**Aim of the task:**
Continue the passage below on Taliban rule in Afghanistan, starting right after its final sentence.

The country was effectively partitioned between areas controlled by Pashtun and non-Pashtun forces, as the Taleban now controlled all the predominantly Pashtun areas of the country (as well as Herat and Kabul), while non-Pashtun organizations controlled the areas bordering on the Central Asian republics whose populations are ethnically non-Pashtun, such as Uzbeks and Tajiks. Reconstruction continued in Herat, Kandahar, and Ghazni, areas which were under firm Taliban control.
In October 1997 the Taliban changed the name of the country to the Islamic Emirate of Afghanistan, with Mullah Omar, who had previously assumed the religious title of Emir of the Faithful, as head of state. There was a six-member ruling council in Kabul but ultimate authority for Taliban rule rested in the Taliban's inner Shura (Council), located in the southern city of Kandahar, and in Mullah Omar.
External Support
Pakistan had long sought to gain some influence over a neighbor with whom it shared a long and exceedingly porous border. The Taleban were initially trained by the Frontier Constabulary, a para-military force of the Interior Ministry of Pakistan, which at the time was headed by Gen. Nasrullah Babar. The Inter-Services Intelligence (ISI) were not involved in the earlier stages of Taleban development, continuing to support the Hizb-i-Islami under Hikmatyar to dislodge the Rabbani government. Pakistan feared that an exclusively non-Pashtun government of President B. Rabbani would lead Afghanistan's Pashtuns to revive the demand for Pashtunistan. Eventually, the remarkable success of the Taleban, and economic considerations, led to Pakistan's policy change in 1994-95 towards its support for the Taleban.

**Material provided:**
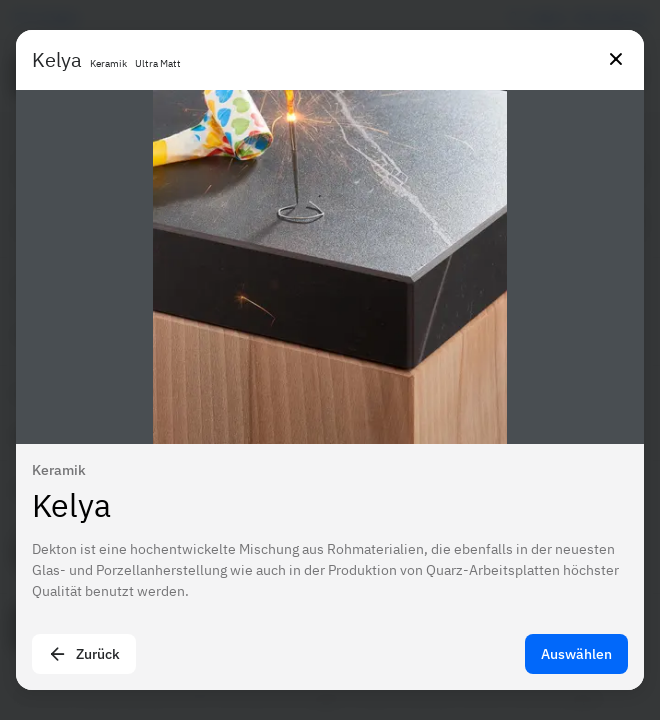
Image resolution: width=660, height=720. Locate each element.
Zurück (84, 654)
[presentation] (330, 360)
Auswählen (576, 654)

**Answer for this exercise:**
As Iran started signing joint ventures with Central Asian countries, Pakistan hoped that the Taleban would restore order and reopen roads, and provide it with the opportunity to expand markets to Central Asia. Even before the Taleban's victorious drive on Kabul, the ousted Afghan government had long insisted that the Taleban were actively backed by Pakistan's ISI and by some members of the Pakistan's powerful military. Prime Minister Benazir Bhutto has denied any involvement, but in late September 1996, Naseerullah Babar, Pakistan's Interior Minister, flew to Afghanistan to work out a settlement between the Taleban and the most powerful of the Afghan warlords. The ISI, for years the agent of Pakistan's Afghan policy, also was believed to have helped the Taleban logistically and advised them on strategy. ISI has links with Pakistani religious parties that provide volunteers for jihad in both Kashmir and Afghanistan.
Post 9/11
In October 2001, in response to the Taliban regime's protection of al Qaeda terrorists who attacked the United States, coalition forces forcibly removed the regime from Afghanistan.
Since the Taliban's ouster in late 2001, remnants of the regime have sheltered in remote reaches of Afghanistan's mountains, mainly in the south. While they stood little chance of retaking power while the US-led coalition remains in Afghanistan, rogue Taliban members appeared to be regrouping.
Evidence mounted by early 2003 in the southern regions of Afghanistan that the Taliban was reorganizing and has found an ally in rebel commander Gulbuddin Hekmatyar, labeled a terrorist and hunted by US troops," the Associated Press reported in early April. The evidence included the discovery by coalition forces of around 60 Taliban fighters holed up near the village of Sikai Lashki, 25 miles north of the southeastern village of Spinboldak. Further indication came from the killings in southern Afghanistan of a Red Cross worker and, separately, of two U.S. troops in an ambush, as well as allegations that Taliban leaders had found safe havens in private homes in neighboring Pakistan's Quetta province.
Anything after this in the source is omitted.